English ViewWalking on campus is one of my favorite things to do; it gives me a chance to either mentally prepare for classes, or unwind after a long day. On these walks, music is an essential piece of the equation. And because I like to avoid talking to strangers, I’ve taken to using large headphones that make it look like I can’t hear anything (which I usually can’t). I realize this may sound rude, but my intention is not necessarily to avoid people, but to save them from the bundle of awkwardness that I am.

Yesterday, I was going about my day as usual: taking purposefully slow steps, looking ahead at nothing in particular, with the sweet melodies of Atmosphere blasting from the giant circles surrounding my ears. My routine was brought to a halt when I noticed a guy talking to me, probably not realizing I could not hear a word he was saying. I looked at him with a blank expression as I slowly pushed the headphones back.

Walk View

He said: Hey, I’m a fashion blogger and I really like your style. I was wondering if I could take your picture.

In my 19 years of living, I have never had anyone say something like this to me, so it took me a few seconds to actually respond, and all I could think to say was: uhhh… sure.

Unfortunately, I only got more awkward from this point forward. The poor guy was just looking to get a picture and the lightning was bad apparently, so we kept having to move forward, or walk further. After about 100 feet, he found a spot he said would work and started shooting.
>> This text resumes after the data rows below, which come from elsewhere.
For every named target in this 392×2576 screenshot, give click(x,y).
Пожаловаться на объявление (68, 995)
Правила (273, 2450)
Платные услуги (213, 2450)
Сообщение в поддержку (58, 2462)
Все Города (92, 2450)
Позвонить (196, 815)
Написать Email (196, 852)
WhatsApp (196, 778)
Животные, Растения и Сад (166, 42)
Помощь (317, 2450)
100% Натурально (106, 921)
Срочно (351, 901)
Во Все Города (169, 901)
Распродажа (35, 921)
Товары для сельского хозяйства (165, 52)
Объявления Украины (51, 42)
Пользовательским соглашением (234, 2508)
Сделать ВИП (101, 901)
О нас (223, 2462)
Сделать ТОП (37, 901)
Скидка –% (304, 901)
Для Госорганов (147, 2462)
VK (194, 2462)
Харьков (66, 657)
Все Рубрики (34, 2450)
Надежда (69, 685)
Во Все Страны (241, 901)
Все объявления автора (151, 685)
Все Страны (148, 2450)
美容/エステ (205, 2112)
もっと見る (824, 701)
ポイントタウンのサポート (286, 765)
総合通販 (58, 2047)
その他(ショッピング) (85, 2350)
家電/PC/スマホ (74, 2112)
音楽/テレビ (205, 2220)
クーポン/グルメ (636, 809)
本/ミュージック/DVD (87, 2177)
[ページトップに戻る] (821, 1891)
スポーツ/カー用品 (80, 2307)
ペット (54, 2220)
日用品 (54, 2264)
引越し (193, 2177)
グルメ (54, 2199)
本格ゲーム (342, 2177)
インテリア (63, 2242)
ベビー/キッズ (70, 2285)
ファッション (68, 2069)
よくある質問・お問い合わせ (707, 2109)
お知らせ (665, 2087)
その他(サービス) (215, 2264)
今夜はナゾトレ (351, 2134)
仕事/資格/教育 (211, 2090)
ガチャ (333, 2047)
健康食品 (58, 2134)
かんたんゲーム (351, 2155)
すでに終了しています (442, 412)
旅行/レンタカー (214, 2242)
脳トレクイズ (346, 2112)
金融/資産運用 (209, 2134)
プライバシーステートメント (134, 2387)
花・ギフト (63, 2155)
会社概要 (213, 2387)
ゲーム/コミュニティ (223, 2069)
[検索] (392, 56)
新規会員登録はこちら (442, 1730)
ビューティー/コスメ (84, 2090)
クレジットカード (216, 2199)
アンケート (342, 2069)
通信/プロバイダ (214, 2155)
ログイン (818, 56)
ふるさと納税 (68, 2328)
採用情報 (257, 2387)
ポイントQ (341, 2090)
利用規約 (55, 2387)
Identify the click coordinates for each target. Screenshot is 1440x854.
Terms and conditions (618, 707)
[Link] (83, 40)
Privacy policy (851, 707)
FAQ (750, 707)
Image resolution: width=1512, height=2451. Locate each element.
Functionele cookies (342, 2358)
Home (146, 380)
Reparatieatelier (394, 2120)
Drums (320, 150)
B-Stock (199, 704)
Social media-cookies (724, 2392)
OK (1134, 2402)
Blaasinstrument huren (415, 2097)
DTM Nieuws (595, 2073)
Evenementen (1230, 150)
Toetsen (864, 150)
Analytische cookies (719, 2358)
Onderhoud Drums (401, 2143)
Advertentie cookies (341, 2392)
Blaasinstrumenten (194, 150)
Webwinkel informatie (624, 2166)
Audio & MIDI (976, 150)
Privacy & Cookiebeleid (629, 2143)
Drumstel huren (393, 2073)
He was clearly in his element. Meanwhile, my thoughts tortured me, “How do I stand? Do I smile? Should I even look at the camera? Is it weird that I’m holding the strap of my backpack? I can’t let go of my laptop bag, it’ll fall. Should I have set it down? Is it too late to ask? Why am I still holding on to my backpack. Oh my goodness, WHAT DO I DO WITH MY HANDS?”

Thankfully, the guy was quick. Four or so pictures later he said he was all set. He gave me a card, told me a little more about what he does, said thanks, and was on his way, and I continued on to class.

Cable

Thinking about the whole situation now, I can’t help but cringe a little. I was incredibly flattered and all I could think to say to the guy as he left was, “Thanks, have a great day.”

It’s these kind of experiences that make me feel embarrassed at first, but after thinking them over I can’t help but laugh. The guy walks around Denver asking people if he can take pictures of them. I’m sure he has had other weird experiences.